* Begin Excerpt provided *

Skip to content

Error compiling on ARM with -mfpu=neon: can’t find a register in class ‘LO_REGS’ while reloading ‘asm’ #5303

Closed
@dprylipko

Description

@dprylipko

Hi,

I am trying to compile TF for an ARM device and to exploit NEON-related optimizations.
Basically, I follow these instructions for PI (my device is a Sabre Board, not PI): https://github.com/tensorflow/tensorflow/tree/master/tensorflow/contrib/makefile

but with a bit different flags, namely:
make -f tensorflow/contrib/makefile/Makefile OPTFLAGS="-Ofast -mfpu=neon -funsafe-math-optimizations -ftree-vectorize" HOST_OS=LINUX

because my CPU does not support vfpv4:

cat /proc/cpuinfo
processor	: 0
model name	: ARMv7 Processor rev 10 (v7l)

* End Excerpt provided *

--- Given request A ---
What device is the author of the issue compiling for?
--- Given request B ---
Update the issue from "Skip to content" to "exploit NEON-related optimizations.", replacing "compile" with "build".

* Begin Material shown *

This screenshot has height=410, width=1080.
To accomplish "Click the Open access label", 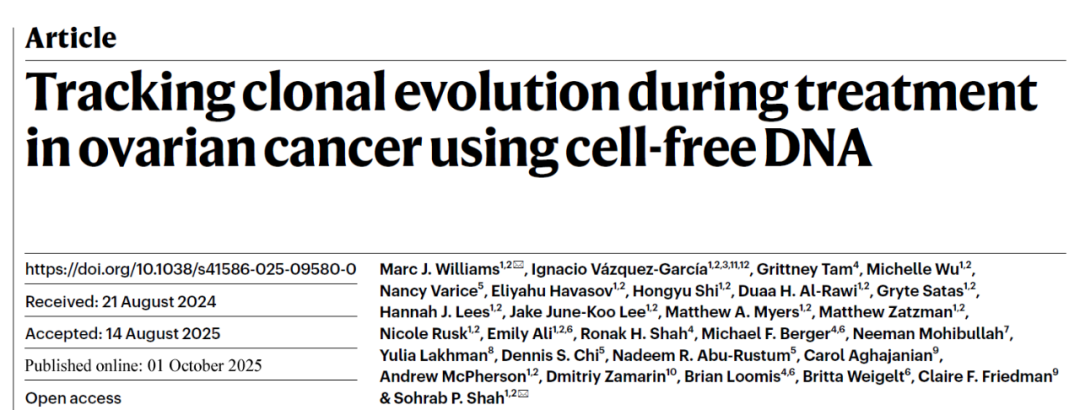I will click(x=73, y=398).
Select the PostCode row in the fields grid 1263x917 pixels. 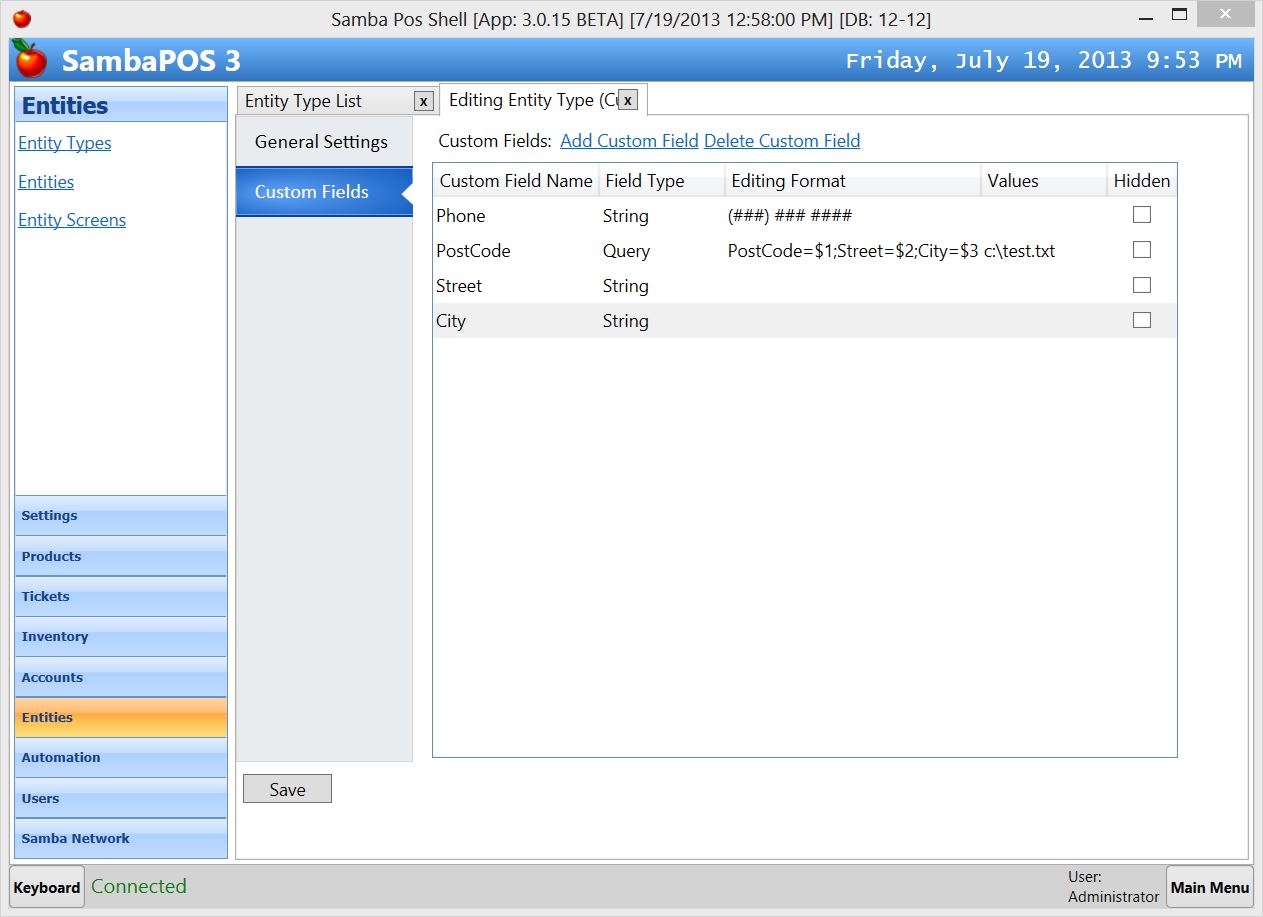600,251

* End Material shown *
* Begin Material shown *

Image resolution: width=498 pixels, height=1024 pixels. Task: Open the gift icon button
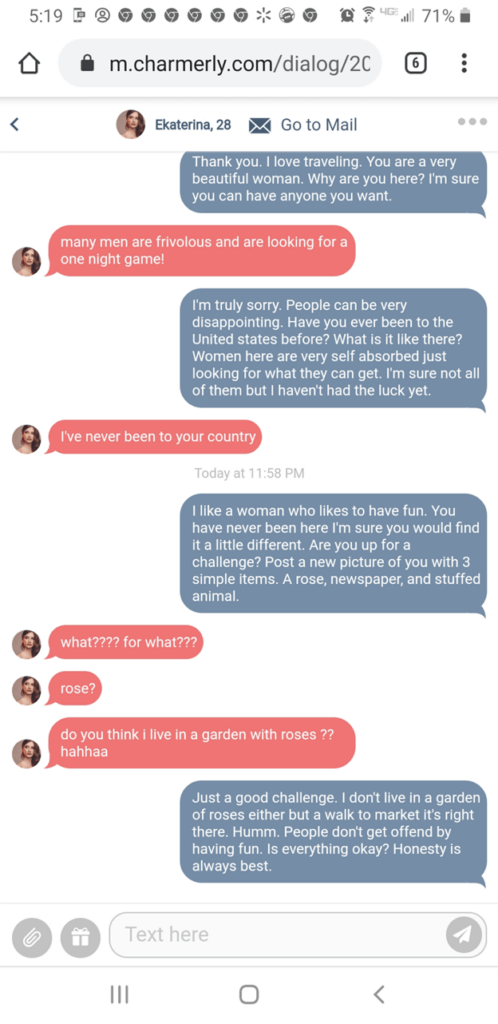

* End Material shown *

--- Full response A ---
A Sabre Board.

--- Full response B ---
Skip to content

Error compiling on ARM with -mfpu=neon: can’t find a register in class ‘LO_REGS’ while reloading ‘asm’ #5303

Closed
@dprylipko

Description

@dprylipko

Hi,

I am trying to build TF for an ARM device and to exploit NEON-related optimizations.